SoNotaWendy · 01/07/2018 02:56

good post @sendintheardwolves

namechanged77 · 01/07/2018 09:30

@SoNotaWendy I was suggesting counselling because I am in a similar situation and it's helped me enormously to pinpoint how I feel - and express it... and it means DH has to listen, and not dismiss me like he normally does.

OP - I wasn't meaning you should go to counselling to "justify" yourself to your DH. Only that it can be a help to you to explore how you feel.

Good luck.

SoNotaWendy · 01/07/2018 09:42

The problem there is that you're assuming that if you can just phrase it better, just express yourself perfectly, then the H will be obliged to listen.

But no, it is very often a decision not to listen. I expressed myself perfectly well, my x just has a plethora of techniques to gaslight, obfuscate, stonewall, deflect, distract.........

When the title of the thread is ''how do you explain to someone that you just don't want to be with them?'' then I think the op 1) knows how she feels and 2) can put it in to words easily.

I read this and I gather that he chooses not to hear.

So the OP should stop waiting for him to react as though he has processed and accepted what she has said. That will never happen. He realises that if he doesn't give you his blessing to leave the relationship, you don't consider it over.

That's how OP is still on his hook. She believes she needs his blessing to end the relationship. And she believes that if she can just explain it better he will maybe give her his blessing to end it.

That won't happen based on the information given so far.

OP should ask herself, what would I do if I were to tell him it was over and he said ''oh, ok, that's sad, I'll miss you, but I accept it''. What would she do? pack, flat hunt? Whatever she'd do if he said 'ok' then she needs to do that anyway regardless of him acting like he hasn't heard her and the relationship is not over.

Good luck OP

namechanged77 · 01/07/2018 10:33

Like I say, just based on personal experience... it's not changing how my DH responds - he's not suddenly seeing the light. But it has helped me be able to put words to the feelings I have. And that has helped me feel stronger. That's why I suggested it

@creampie - only you know if having counselling together or alone would be any use. Definitely not saying it's the answer every time, just a thought because of how it's helped me.

AFistfulofDolores1 · 01/07/2018 10:59

Great answer from sendintheardwolves

OP, from experience, you can't avoid hurt; but you can be kind, while staying firm.

Therapy might be a good idea to support you through and after it too.

All the best. It's shit - but it's not shit forever Flowers

BlokeHereInPeace · 01/07/2018 14:52

If it's gone, it's gone. Don't leave room for doubt. If you have children, then consider who will have primary responsibility. If you both own where you live, be the one who moves on.

HeddaGarbled · 01/07/2018 23:32

See, I don’t agree with “if it’s gone, it’s gone”. Long term relationships go through ups and downs and both partners feel like they’d be happier apart on occasions.

OP has feelings of dissatisfaction and unhappiness but doesn’t know why and isn’t attributing it to any bad behaviour from her husband.

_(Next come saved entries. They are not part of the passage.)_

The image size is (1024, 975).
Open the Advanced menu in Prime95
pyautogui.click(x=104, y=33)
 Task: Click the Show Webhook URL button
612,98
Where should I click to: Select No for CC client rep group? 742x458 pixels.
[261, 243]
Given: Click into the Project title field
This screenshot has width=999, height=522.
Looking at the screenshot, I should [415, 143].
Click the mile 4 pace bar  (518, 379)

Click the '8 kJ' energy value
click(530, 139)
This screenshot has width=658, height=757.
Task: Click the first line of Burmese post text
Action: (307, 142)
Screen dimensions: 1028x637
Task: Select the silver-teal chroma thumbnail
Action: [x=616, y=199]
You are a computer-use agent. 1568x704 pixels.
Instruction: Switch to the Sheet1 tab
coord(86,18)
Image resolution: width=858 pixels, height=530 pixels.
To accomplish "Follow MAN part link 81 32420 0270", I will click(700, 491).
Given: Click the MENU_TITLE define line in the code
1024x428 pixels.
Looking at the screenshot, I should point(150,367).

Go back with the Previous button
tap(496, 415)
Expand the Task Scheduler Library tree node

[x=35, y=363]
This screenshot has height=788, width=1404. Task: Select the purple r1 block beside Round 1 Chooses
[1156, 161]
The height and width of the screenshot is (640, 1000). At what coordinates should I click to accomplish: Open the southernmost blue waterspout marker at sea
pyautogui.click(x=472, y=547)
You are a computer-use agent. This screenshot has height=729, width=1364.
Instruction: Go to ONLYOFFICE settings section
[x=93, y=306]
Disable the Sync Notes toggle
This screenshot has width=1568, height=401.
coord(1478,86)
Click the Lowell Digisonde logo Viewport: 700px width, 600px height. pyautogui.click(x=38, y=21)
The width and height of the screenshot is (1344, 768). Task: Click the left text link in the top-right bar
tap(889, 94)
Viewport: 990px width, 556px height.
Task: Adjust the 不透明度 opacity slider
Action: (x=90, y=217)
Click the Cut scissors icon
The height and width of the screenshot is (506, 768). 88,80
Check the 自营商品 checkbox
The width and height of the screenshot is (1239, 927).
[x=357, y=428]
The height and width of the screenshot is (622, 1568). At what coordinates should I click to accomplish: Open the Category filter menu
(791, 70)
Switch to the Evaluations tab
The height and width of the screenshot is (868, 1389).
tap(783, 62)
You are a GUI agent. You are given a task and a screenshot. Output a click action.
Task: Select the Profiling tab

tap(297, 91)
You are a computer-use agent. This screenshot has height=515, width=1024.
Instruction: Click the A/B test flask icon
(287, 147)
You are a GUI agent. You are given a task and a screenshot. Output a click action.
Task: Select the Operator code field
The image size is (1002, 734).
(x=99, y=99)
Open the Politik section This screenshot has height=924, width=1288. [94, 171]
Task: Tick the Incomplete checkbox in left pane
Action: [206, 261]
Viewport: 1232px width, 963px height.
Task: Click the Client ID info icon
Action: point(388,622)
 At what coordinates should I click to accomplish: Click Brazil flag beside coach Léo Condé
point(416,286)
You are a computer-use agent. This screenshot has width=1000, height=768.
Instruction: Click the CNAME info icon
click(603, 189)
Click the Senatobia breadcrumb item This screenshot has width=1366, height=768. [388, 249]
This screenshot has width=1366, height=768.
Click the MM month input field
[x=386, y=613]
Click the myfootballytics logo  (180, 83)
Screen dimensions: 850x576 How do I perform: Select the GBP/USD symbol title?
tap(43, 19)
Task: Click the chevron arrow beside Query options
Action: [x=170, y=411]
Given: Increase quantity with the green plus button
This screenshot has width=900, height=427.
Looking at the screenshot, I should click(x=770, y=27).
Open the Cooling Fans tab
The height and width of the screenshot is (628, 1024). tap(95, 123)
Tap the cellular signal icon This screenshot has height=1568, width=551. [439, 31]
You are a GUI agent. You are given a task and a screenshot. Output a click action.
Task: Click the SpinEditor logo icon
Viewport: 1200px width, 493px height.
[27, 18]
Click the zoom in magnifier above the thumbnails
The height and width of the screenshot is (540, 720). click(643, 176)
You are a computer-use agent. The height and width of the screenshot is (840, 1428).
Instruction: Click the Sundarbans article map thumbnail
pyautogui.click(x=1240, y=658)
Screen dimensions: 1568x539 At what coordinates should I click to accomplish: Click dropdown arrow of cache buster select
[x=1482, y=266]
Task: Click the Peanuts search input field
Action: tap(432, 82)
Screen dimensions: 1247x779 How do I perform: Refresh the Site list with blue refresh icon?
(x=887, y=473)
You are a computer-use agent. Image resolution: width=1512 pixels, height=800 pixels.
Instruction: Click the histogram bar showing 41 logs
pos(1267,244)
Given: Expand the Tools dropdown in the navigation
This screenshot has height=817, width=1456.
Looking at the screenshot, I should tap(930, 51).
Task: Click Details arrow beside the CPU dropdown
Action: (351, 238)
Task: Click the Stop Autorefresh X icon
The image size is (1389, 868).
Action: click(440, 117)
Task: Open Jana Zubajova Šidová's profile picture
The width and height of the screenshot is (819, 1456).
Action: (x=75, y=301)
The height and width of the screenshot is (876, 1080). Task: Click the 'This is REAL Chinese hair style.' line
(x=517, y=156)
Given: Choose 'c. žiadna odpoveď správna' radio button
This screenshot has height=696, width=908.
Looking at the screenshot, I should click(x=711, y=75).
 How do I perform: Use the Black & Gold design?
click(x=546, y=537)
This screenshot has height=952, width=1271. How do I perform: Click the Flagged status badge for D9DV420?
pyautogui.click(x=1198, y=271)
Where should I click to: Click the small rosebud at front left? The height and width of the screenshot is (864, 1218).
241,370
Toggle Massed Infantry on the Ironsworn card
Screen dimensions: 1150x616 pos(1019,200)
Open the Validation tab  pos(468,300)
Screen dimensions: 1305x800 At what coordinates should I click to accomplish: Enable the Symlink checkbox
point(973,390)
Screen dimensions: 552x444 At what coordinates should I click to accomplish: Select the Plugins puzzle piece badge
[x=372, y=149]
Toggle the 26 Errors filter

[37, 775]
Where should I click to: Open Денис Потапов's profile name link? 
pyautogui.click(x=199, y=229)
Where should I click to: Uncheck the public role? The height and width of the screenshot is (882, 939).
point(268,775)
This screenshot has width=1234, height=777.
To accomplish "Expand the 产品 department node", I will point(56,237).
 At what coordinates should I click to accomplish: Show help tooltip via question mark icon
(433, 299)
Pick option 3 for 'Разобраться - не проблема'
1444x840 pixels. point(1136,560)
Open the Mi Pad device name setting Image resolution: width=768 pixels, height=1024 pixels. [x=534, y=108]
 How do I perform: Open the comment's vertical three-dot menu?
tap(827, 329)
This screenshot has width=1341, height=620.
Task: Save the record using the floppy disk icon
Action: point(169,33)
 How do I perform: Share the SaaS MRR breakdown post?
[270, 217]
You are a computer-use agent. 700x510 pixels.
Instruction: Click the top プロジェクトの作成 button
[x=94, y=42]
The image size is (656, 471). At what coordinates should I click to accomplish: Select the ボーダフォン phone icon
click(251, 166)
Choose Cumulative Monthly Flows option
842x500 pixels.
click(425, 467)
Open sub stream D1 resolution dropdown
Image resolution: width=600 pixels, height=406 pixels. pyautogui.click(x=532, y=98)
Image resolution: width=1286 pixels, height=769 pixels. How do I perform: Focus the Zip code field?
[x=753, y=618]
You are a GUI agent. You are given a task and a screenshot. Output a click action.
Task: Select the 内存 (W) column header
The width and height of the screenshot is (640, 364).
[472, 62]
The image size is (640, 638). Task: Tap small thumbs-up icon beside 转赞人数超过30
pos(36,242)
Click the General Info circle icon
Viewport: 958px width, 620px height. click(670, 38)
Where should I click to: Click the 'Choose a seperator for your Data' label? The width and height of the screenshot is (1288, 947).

That’s why I think she needs some external support to explore her feelings and work out whether this is part of the normal ups and downs of marriage or genuinely the end.

Maybe these feelings are because of other dissatisfactions with her life and can’t all be attributed to the relationship. This too, is very common, and making changes in other aspects of your life can have a positive impact on your relationship.

Maybe, it is the marriage that is the problem, and then I agree with everything you are all saying, but I’m not convinced that the OP knows this for sure at this stage.